### Text provided
## START

He’s also 7th in Strokes Gained: Around the Green, a big reason why he’s in a tie for second, three shots back of Bryson DeChambeau as the final round begins at Pinehurst No. 2.

It was valuable insight from Faxon, but clearly, as McIlroy seemed to imply later, insight the World No. 3 would have rather his putting coach kept close to the vest.

After finishing up his third-round 69 that put him four under for the tournament, Kira Dixon, typically a Golf Channel/NBC staple but working this week’s major for their partner network Sky Sports, asked McIlroy about the “Eureka moment.”

“Our NBC colleague Brad Faxon was saying on the broadcast that you had a bit of a ‘Eureka moment’ on the plane from the Memorial back home. You figured something out, you got up and you were making practice swings, apparently,” Dixon said as McIlroy perked up seemingly in surprise.

“OK!” McIlroy quipped.

“Is this true and if so, what is the Eureaka moment there?” Dixon finished her question.

McIlroy seemed caught off guard and paused for a moment in a sheepish grin.

“Uhhh, it may be true,” he finally said. “I don’t know if I want to disclose that right now.”

“But it’s nice to know Fax is giving away all of our secrets,” he added sarcastically as both of them starting laughing. Then he played damage control. “We spend a lot of time on planes and I spend a lot of time thinking about my game when I’m in the air and sometimes things come to me.”

## END

### Directions
1 - In the McIlroy excerpt, what score did McIlroy post in his third round?
2 - According to the McIlroy excerpt, how did McIlroy explain ideas about his game coming to him while flying?
3 - Name every person mentioned by name in the McIlroy excerpt.
The listing is not needed for any of this work.

### Provided data
## START

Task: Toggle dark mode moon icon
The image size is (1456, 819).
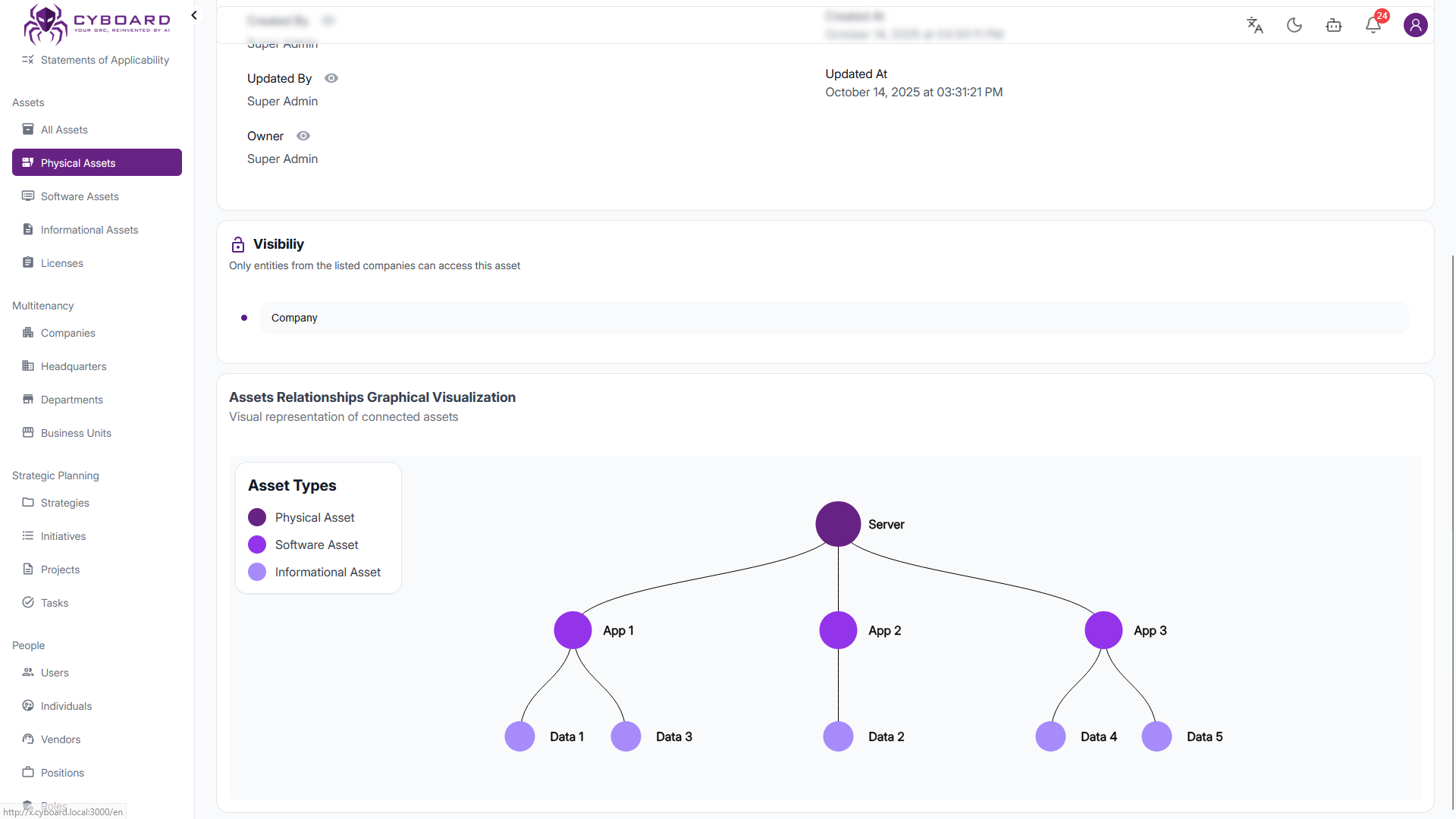Action: click(1294, 25)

## END

### Worked solutions
1 - He shot a 69, which put him four under for the tournament.

2 - He said that he spends a lot of time on planes and a lot of time thinking about his game while in the air, and that sometimes things come to him then.

3 - Bryson DeChambeau, Brad Faxon, McIlroy, Kira Dixon